In addition, alcohol, aspirin, chloramphenicol, cholestyramine, cimetidine, clofibrate, cortisone, dicumarol, doxepin, fenfluramine, gemfibrozil, hydrochlorothiazide, oxytetracycline, phenelzine, phenylbutazone, propanolol and sulphamethizole may interact with any oral hypoglycaemics to cause severe adverse effects (AMA Drug Evaluations, Chicago: AMA, 1991).
For example, Diabetes UK says that metformin taken with alcohol or a sulphonylurea could trigger a 'hypo'). They also say that thiazolidinediones should only be used in combination with either a sulphonylurea or metformin, and should not be used on their own to avoid the possibility of liver damage. And as with metformin, acarbose (Glucobay, the only one in the UK), a gut maltase inhibitor, can bring on 'hypos' if taken with a sulphonylurea.
Your doctor may also try different combinations and doses of diabetes pills if it's thought that one of them alone cannot control your blood glucose level well enough.
Unlike insulin and pills, however, a diet carries no risk of low blood sugar or any other serious complications. Oral hypoglycaemics should therefore only be used by type 2 diabetics whose blood sugar is not controlled by diet alone and who cannot inject insulin.

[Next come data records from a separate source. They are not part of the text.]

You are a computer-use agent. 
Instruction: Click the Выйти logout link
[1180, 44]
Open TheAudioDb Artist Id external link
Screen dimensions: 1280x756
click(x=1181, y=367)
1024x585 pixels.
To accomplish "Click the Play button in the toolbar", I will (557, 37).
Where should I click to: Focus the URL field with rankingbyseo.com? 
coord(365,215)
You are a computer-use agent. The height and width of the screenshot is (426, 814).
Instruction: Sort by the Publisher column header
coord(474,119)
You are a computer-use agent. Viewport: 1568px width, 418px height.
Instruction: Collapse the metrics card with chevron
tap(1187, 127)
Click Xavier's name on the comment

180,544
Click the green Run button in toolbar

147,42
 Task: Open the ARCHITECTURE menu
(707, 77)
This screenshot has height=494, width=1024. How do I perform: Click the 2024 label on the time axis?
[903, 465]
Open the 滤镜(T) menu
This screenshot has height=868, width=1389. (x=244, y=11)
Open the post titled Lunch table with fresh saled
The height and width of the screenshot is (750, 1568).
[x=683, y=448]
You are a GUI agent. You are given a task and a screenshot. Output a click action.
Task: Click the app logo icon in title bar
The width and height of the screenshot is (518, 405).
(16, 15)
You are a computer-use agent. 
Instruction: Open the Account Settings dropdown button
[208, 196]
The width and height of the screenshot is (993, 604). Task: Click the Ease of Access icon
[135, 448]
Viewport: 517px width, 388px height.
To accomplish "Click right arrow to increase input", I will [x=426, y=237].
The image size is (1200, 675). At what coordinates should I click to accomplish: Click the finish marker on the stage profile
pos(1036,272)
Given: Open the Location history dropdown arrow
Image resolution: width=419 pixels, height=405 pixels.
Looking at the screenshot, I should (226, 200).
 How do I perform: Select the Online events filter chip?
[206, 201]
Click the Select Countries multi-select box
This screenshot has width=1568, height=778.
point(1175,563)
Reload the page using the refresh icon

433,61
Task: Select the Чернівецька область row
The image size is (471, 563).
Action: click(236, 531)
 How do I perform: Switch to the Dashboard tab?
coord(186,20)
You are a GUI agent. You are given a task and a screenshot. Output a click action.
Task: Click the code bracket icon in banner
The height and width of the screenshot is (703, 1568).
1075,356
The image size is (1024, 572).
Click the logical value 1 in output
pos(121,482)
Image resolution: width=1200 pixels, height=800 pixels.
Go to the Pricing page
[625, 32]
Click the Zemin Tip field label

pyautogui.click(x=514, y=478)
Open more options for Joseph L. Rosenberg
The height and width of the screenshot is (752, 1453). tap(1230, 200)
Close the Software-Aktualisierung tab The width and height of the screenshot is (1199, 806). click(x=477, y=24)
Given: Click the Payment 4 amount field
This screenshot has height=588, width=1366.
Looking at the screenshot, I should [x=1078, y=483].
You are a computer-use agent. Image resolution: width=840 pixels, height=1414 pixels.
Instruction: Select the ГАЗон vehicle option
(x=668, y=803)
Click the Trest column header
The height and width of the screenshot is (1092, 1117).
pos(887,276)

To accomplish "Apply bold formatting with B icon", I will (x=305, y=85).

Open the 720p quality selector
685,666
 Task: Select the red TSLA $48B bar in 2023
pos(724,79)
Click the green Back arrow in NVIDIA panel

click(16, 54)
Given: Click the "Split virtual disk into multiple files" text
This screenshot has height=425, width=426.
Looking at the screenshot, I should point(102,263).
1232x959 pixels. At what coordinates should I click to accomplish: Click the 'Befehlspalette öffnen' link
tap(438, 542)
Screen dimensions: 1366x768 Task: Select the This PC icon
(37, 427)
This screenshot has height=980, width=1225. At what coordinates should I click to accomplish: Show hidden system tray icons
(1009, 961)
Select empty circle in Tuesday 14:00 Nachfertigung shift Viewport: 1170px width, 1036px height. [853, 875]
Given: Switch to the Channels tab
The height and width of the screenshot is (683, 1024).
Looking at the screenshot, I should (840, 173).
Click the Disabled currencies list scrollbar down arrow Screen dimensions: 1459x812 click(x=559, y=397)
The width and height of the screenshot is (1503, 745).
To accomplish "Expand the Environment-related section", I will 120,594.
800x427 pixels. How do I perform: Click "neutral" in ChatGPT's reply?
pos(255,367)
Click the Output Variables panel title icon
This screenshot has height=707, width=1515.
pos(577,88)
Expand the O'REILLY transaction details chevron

If you do take a diabetes pill, you should make sure that you are taking the safest one possible. However, to prevent doctors from being tempted to follow a 'treatment of laziness'prescribing tablets if they think it's going to be too difficult for you to change your dietary habits or lifestyle you've got to become your own expert. Effective diabetes control hinges on your ability to manage the disease yourself.